A spokesman for the US Office of the Director of National Intelligence said the case had been referred to the Department of Justice as a criminal matter.
Meanwhile a petition posted on the White House website, calling for Mr Snowden’s immediate pardon, has gathered more than 30,000 signatures.
He was revealed as the source of the leaks at his own request by the UK’s Guardian newspaper.
Hong Kong’s broadcaster RTHK said Mr Snowden checked out of the Mira hotel on Monday. Reuters news agency quoted hotel staff as saying that he had left at noon. Ewen MacAskill, a Guardian journalist, told the BBC he believed Mr Snowden was still in Hong Kong.
Hong Kong – a Chinese territory – has an extradition treaty with the US, although analysts say any attempts to bring Mr Snowden to America may take months and could be blocked by Beijing.
Mr Snowden is believed to have arrived in Hong Kong on 20 May. A standard visa on arrival in the territory for a US citizen lasts for 90 days.
His revelations have caused transatlantic political fallout, amid allegations that the UK’s electronic surveillance agency, GCHQ, used the US system to snoop on British citizens.
Foreign Secretary William Hague cancelled a trip to Washington to address the UK parliament on Monday and deny the claims.

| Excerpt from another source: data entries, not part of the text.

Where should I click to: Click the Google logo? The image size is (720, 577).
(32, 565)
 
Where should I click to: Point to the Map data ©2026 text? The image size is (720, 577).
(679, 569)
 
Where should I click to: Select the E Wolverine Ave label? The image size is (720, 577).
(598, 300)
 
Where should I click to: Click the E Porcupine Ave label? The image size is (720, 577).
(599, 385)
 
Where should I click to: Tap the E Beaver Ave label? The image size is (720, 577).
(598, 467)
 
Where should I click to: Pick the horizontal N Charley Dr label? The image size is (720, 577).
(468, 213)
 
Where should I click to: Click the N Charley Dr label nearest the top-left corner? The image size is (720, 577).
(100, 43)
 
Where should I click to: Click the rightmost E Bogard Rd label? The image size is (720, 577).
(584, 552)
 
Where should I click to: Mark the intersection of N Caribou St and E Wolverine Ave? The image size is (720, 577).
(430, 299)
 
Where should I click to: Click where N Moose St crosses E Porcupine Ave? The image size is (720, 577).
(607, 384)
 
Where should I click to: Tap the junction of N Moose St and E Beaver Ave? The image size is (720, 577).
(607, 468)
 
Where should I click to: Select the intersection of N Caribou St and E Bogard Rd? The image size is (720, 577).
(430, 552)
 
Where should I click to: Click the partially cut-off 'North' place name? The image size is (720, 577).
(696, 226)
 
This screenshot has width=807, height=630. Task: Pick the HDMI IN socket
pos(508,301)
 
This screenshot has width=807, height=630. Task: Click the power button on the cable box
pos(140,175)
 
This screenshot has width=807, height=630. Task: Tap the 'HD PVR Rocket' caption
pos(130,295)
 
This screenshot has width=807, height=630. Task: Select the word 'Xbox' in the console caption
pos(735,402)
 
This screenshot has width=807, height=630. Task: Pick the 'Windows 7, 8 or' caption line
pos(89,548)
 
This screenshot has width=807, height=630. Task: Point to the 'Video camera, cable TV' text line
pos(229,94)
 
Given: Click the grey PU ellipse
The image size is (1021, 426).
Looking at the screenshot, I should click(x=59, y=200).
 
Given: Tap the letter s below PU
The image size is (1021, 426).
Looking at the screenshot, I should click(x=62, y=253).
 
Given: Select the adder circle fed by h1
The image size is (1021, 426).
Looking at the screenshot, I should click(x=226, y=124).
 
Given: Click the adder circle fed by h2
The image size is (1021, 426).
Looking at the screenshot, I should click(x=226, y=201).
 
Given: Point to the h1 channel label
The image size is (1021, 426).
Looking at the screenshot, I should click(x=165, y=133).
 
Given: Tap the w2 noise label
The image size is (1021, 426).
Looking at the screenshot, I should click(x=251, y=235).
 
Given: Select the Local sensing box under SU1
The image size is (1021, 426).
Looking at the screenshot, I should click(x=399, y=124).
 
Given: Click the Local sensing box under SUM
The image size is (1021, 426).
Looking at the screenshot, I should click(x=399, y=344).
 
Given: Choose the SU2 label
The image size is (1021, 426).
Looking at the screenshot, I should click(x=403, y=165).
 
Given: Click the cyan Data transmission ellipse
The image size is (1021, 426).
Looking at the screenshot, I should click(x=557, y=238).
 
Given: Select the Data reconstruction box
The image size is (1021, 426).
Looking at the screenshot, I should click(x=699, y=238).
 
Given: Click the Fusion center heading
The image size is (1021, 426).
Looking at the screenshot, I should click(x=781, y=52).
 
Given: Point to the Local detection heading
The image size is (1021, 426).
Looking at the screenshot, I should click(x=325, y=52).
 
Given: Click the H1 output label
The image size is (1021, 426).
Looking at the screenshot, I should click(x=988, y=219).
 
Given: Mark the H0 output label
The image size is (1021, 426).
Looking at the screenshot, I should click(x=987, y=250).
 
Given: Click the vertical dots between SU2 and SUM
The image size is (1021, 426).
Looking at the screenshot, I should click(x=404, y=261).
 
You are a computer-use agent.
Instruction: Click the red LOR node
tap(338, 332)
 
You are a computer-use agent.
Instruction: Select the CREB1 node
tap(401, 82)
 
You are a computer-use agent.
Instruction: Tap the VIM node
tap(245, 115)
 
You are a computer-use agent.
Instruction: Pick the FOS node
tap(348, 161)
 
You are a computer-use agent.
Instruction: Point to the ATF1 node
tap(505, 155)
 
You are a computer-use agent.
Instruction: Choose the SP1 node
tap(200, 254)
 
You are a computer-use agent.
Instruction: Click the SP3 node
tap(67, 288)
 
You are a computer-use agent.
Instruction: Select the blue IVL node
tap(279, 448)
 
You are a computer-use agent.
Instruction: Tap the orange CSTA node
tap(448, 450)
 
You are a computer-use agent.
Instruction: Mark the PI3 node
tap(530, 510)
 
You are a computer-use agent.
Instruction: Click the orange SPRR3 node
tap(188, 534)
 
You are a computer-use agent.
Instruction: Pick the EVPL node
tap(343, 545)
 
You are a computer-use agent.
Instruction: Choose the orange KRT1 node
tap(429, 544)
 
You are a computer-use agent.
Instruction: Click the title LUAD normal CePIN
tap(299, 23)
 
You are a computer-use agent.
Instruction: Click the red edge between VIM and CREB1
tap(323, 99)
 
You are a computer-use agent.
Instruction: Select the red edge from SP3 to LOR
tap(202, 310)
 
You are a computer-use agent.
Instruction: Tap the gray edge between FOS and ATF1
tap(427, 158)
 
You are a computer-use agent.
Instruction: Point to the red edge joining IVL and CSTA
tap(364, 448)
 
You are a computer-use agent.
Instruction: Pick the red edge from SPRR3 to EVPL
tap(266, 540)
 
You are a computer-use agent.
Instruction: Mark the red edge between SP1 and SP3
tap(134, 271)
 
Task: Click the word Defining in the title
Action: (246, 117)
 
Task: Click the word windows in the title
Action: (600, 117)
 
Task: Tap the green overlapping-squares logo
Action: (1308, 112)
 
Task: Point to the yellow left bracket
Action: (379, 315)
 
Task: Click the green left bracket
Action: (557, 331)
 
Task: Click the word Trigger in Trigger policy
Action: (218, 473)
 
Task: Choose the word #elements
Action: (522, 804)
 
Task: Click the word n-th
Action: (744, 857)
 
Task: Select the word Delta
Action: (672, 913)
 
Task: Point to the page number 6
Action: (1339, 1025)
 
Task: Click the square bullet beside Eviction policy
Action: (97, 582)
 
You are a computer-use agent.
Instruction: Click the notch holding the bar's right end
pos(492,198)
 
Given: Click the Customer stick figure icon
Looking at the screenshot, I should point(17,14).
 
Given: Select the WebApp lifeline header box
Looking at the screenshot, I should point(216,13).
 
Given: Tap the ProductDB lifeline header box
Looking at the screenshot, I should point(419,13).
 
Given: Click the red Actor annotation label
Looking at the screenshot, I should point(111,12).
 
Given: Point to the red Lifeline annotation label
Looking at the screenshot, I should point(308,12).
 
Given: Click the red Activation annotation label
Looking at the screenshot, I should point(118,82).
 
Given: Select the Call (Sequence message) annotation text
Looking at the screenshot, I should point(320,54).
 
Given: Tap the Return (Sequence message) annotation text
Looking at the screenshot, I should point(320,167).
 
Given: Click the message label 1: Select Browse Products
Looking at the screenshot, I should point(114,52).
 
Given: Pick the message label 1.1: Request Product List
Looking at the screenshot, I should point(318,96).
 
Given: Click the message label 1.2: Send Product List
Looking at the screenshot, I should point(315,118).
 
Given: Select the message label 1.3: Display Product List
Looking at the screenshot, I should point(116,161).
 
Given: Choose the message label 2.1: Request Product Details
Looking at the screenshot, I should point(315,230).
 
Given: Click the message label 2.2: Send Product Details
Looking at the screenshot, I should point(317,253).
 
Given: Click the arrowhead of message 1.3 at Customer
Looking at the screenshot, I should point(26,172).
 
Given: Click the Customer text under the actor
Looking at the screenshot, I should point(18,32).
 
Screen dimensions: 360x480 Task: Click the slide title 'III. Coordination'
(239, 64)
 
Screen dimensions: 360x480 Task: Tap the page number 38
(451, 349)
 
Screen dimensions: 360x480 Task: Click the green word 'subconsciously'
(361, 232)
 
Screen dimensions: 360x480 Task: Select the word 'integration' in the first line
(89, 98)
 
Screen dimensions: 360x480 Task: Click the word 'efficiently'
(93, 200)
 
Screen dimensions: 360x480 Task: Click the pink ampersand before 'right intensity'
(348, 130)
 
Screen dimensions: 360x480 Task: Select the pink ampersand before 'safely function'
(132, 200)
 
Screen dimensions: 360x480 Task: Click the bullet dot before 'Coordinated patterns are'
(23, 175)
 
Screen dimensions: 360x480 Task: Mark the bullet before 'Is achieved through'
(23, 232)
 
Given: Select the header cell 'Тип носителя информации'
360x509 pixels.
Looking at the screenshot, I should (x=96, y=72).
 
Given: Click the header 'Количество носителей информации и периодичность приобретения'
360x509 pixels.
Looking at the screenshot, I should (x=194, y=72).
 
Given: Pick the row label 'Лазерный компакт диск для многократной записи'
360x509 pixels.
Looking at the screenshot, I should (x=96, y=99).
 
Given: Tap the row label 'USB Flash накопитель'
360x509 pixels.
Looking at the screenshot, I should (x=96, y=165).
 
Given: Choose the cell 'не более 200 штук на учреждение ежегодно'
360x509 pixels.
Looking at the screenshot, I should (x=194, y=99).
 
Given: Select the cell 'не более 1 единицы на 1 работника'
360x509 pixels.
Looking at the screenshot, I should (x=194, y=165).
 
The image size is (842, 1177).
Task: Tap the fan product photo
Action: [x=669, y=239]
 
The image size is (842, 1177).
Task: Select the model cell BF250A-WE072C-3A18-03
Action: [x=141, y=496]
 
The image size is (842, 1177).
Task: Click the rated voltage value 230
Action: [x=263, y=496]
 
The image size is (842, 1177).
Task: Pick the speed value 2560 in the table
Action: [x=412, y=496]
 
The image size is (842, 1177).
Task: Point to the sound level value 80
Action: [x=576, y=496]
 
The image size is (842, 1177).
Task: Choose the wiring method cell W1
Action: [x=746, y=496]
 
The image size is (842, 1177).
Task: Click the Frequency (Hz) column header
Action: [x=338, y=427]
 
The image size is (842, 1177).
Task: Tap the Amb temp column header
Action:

Mr Snowden is described by the Guardian as an ex-CIA technical assistant, currently employed by Booz Allen Hamilton, a defence contractor for the US National Security Agency (NSA).
He told the newspaper: “The NSA has built an infrastructure that allows it to intercept almost everything. With this capability, the vast majority of human communications are automatically ingested without targeting.
“If I wanted to see your emails or your wife’s phone, all I have to do is use intercepts. I can get your emails, passwords, phone records, credit cards.
“I don’t want to live in a society that does these sort of things. I do not want to live in a world where everything I do and say is recorded.”